## Written problem
Give everything in the data from the line containing "The height and" down to the line containing "Action: click(1204, 30)", both included, as a numbered list without the blank lines and without the pictures.

## Source data
......

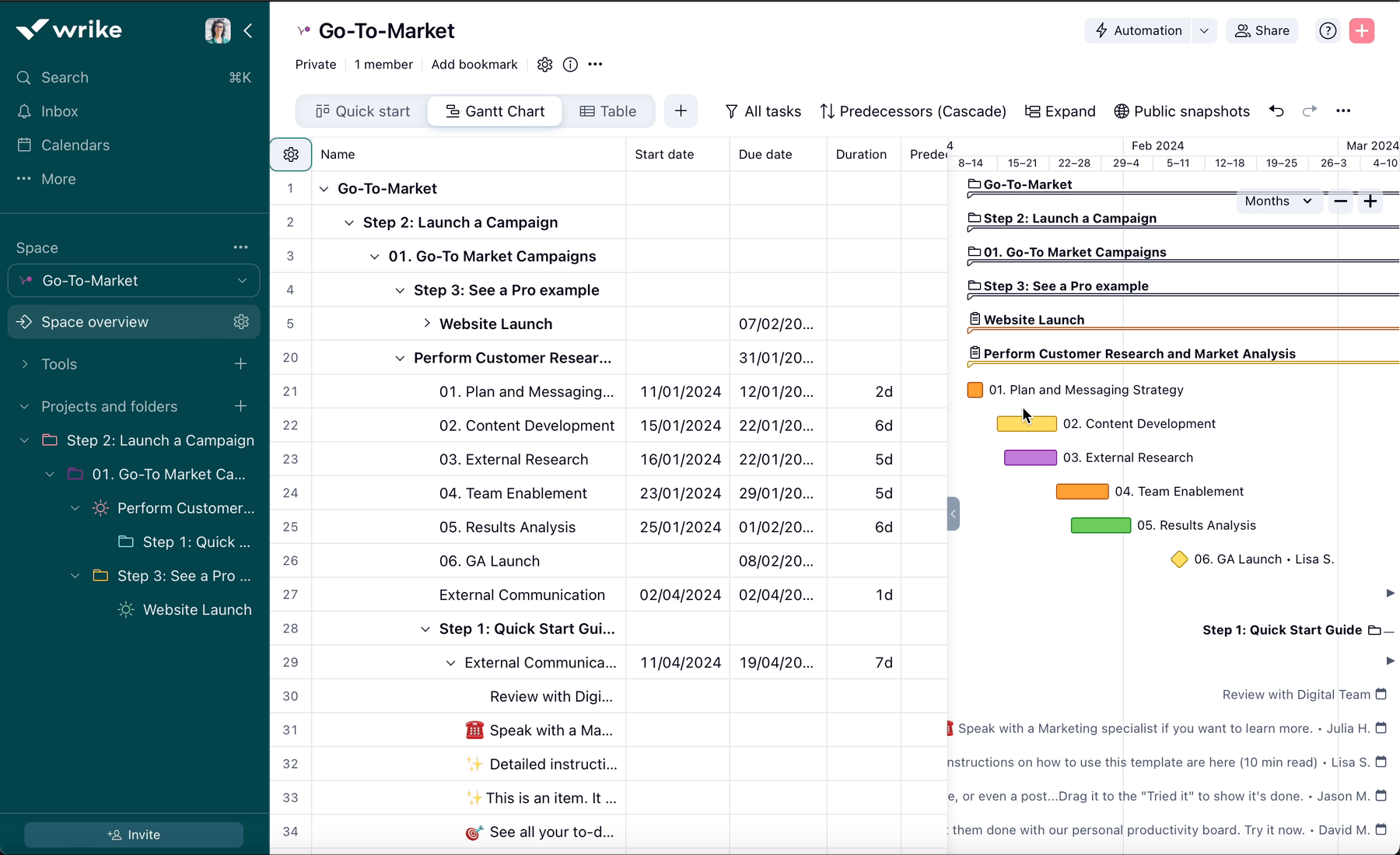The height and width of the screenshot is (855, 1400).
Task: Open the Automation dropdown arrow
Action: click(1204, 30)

......

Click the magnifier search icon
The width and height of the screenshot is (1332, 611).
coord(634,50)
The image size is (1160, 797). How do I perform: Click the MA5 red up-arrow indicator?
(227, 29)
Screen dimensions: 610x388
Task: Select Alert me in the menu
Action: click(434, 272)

......

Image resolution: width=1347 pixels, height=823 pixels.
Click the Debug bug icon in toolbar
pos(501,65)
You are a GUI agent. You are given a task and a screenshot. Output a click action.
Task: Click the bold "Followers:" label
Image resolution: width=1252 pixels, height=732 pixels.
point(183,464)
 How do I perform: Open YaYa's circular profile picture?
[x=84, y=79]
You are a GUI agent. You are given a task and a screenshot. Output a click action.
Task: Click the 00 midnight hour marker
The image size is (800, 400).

......

## The response
1. The height and width of the screenshot is (855, 1400).
2. Task: Open the Automation dropdown arrow
3. Action: click(1204, 30)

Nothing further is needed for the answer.